Task to carry out: Scan the records below for the line with "Screen dimensions: 601x410" and the line with "Given: Click the undock". Repeat those two lines and every line between them exactly, and nothing else.

Source information:
-- -- --

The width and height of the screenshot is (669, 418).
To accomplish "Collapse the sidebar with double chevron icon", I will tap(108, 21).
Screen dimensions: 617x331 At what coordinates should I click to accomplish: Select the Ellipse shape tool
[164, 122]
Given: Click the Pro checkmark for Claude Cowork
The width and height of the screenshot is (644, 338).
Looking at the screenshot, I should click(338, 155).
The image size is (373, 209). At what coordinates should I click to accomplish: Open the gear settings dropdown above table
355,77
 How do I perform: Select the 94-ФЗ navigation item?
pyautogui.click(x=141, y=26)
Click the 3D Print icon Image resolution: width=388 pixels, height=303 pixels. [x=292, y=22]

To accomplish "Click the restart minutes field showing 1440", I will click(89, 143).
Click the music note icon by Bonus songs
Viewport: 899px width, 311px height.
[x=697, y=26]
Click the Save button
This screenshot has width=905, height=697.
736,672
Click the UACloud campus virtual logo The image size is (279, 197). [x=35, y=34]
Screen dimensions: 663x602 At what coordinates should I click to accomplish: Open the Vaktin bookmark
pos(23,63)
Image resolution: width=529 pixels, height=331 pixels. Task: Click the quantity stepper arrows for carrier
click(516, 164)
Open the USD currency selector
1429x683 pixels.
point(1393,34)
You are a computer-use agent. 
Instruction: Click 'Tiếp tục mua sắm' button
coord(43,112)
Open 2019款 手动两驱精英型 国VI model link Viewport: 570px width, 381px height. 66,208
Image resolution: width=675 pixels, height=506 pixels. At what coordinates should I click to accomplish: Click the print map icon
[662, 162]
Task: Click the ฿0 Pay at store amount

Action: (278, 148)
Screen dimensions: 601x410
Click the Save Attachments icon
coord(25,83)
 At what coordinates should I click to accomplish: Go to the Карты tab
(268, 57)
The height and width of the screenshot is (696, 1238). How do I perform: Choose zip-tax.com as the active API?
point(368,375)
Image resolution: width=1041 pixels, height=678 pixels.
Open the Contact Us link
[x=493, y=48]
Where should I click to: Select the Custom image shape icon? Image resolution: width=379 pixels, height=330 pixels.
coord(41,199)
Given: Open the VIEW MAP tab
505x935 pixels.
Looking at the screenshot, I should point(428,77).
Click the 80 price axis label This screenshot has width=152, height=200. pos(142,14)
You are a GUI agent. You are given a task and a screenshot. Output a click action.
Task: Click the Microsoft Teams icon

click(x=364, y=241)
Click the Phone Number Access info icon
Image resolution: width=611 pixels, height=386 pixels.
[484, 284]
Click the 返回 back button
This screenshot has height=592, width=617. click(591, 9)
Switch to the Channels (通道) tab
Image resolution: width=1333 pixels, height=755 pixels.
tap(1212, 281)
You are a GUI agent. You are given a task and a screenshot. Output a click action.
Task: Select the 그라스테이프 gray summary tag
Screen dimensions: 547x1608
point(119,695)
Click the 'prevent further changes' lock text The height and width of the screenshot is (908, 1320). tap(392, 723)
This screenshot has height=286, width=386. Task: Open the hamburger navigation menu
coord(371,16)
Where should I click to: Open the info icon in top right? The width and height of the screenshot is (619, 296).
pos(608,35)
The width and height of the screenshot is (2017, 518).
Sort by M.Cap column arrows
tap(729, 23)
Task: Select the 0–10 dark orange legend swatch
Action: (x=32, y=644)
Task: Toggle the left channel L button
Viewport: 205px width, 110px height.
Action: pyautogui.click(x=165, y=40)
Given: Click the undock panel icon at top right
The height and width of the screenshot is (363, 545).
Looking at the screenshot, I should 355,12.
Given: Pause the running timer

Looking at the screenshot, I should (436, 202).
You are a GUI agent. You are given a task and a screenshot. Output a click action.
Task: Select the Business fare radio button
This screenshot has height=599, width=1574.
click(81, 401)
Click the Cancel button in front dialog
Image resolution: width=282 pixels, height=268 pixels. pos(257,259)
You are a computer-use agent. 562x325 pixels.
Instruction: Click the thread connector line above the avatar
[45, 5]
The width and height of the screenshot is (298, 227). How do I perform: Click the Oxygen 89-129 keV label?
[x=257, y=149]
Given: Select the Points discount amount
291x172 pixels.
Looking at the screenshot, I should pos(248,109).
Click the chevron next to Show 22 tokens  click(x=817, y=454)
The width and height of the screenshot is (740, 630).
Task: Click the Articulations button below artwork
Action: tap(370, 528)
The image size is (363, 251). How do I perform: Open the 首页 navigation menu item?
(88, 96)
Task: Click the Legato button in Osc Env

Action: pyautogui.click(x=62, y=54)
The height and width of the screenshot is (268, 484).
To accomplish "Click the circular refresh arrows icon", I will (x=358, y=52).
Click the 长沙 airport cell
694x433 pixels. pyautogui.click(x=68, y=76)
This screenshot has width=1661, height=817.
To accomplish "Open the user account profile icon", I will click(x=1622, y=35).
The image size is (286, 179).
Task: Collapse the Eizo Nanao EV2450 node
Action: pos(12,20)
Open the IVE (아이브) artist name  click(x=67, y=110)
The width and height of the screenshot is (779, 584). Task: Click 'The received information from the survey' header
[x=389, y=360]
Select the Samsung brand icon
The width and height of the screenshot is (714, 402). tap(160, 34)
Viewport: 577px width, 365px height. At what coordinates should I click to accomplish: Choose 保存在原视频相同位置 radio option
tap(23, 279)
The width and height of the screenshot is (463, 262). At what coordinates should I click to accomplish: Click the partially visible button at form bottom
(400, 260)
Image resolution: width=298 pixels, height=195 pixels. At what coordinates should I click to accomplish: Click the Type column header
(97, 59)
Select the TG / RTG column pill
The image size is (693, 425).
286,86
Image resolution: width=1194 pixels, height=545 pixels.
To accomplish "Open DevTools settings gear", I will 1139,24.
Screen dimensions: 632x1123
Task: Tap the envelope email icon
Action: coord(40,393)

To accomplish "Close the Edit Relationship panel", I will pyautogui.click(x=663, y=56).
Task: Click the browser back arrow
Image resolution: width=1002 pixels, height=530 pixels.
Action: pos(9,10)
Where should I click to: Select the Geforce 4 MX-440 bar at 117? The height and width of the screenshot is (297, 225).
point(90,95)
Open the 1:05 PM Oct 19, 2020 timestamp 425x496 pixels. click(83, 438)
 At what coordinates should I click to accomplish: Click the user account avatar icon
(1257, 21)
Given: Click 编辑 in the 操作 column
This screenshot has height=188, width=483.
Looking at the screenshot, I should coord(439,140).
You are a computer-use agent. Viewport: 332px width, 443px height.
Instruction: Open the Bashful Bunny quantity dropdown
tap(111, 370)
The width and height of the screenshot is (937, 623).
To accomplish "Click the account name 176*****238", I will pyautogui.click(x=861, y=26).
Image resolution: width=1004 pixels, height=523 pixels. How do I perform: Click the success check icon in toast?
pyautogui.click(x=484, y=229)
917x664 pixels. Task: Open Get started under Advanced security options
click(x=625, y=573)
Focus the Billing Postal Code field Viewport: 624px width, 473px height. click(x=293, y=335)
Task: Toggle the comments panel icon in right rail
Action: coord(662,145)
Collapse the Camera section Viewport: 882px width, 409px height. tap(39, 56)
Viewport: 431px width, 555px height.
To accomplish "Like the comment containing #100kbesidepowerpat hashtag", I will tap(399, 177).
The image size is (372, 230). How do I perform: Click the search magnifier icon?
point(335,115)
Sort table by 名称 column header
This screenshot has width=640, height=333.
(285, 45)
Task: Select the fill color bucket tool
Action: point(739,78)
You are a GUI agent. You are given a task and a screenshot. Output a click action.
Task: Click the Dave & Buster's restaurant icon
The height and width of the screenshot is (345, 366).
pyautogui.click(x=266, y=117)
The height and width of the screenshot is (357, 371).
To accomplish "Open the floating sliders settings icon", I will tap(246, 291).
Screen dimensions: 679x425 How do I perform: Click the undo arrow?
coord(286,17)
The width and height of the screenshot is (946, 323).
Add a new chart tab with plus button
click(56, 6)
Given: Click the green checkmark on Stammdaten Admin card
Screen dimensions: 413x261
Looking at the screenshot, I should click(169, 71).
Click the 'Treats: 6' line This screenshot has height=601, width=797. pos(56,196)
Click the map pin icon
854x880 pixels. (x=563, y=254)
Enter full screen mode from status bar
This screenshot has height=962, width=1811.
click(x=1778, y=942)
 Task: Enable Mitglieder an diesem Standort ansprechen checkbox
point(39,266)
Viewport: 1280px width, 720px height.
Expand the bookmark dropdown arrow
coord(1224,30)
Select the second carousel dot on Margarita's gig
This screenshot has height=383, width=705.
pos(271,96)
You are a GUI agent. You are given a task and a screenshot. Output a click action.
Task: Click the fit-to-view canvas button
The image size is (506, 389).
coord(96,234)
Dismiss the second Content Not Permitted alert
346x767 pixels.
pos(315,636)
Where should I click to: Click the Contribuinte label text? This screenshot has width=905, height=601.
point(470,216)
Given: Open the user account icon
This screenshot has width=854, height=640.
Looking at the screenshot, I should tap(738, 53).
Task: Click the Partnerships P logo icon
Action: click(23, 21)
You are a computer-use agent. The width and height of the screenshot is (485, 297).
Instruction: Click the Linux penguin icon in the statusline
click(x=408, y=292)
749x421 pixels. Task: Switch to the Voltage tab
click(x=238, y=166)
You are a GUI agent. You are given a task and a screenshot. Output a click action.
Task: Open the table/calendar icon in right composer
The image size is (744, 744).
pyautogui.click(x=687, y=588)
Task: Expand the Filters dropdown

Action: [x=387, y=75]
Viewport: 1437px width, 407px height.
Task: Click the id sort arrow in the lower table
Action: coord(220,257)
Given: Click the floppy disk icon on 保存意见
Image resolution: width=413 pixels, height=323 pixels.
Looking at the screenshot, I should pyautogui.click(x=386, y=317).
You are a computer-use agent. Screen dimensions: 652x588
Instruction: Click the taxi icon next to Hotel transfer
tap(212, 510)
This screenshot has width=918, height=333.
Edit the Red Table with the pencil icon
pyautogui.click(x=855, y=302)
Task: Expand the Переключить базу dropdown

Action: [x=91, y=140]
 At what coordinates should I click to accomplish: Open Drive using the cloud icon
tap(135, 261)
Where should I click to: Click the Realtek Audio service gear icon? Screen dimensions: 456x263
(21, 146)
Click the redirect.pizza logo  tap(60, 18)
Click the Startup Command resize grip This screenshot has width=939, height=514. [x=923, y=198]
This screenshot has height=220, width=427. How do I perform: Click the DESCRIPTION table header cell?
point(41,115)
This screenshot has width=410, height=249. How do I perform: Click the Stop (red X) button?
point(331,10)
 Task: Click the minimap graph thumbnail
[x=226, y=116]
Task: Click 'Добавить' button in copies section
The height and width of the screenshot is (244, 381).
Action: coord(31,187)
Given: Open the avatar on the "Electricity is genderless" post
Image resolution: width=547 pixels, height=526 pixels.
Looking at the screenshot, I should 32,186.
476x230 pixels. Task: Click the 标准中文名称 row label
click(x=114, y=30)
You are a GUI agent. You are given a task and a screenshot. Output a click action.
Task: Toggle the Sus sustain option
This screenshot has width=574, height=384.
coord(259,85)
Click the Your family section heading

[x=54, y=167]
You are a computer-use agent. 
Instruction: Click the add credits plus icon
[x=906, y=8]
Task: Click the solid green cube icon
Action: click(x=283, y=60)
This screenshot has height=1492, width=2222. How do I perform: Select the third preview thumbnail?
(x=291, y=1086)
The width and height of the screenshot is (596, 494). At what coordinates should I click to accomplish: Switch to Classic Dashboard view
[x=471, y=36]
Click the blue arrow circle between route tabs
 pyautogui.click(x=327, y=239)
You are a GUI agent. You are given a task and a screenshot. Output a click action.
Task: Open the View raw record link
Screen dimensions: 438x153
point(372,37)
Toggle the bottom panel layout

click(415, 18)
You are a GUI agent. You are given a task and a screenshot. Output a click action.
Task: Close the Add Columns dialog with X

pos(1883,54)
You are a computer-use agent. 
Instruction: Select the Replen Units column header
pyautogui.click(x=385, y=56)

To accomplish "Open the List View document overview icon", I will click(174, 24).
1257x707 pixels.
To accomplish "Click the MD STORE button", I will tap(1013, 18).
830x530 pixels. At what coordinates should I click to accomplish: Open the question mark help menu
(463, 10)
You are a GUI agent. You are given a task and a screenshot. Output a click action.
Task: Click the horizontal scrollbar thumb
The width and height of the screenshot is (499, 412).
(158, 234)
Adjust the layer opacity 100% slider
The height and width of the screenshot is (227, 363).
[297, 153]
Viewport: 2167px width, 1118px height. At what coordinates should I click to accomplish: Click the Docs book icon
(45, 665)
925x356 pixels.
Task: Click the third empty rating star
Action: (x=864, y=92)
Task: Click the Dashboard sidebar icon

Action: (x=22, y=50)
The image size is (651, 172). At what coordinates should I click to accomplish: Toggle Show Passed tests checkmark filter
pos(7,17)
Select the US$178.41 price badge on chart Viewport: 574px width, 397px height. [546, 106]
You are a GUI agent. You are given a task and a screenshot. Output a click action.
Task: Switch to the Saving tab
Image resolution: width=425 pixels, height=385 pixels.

-- -- --

Response below:
Screen dimensions: 601x410
Click the Save Attachments icon
coord(25,83)
 At what coordinates should I click to accomplish: Go to the Карты tab
(268, 57)
The height and width of the screenshot is (696, 1238). How do I perform: Choose zip-tax.com as the active API?
point(368,375)
Image resolution: width=1041 pixels, height=678 pixels.
Open the Contact Us link
[x=493, y=48]
Where should I click to: Select the Custom image shape icon? Image resolution: width=379 pixels, height=330 pixels.
coord(41,199)
Given: Open the VIEW MAP tab
505x935 pixels.
Looking at the screenshot, I should point(428,77).
Click the 80 price axis label This screenshot has width=152, height=200. pos(142,14)
You are a GUI agent. You are given a task and a screenshot. Output a click action.
Task: Click the Microsoft Teams icon

click(x=364, y=241)
Click the Phone Number Access info icon
Image resolution: width=611 pixels, height=386 pixels.
[484, 284]
Click the 返回 back button
This screenshot has height=592, width=617. click(591, 9)
Switch to the Channels (通道) tab
Image resolution: width=1333 pixels, height=755 pixels.
tap(1212, 281)
You are a GUI agent. You are given a task and a screenshot. Output a click action.
Task: Select the 그라스테이프 gray summary tag
Screen dimensions: 547x1608
point(119,695)
Click the 'prevent further changes' lock text The height and width of the screenshot is (908, 1320). tap(392, 723)
This screenshot has height=286, width=386. Task: Open the hamburger navigation menu
coord(371,16)
Where should I click to: Open the info icon in top right? The width and height of the screenshot is (619, 296).
pos(608,35)
The width and height of the screenshot is (2017, 518).
Sort by M.Cap column arrows
tap(729, 23)
Task: Select the 0–10 dark orange legend swatch
Action: (x=32, y=644)
Task: Toggle the left channel L button
Viewport: 205px width, 110px height.
Action: pyautogui.click(x=165, y=40)
Given: Click the undock panel icon at top right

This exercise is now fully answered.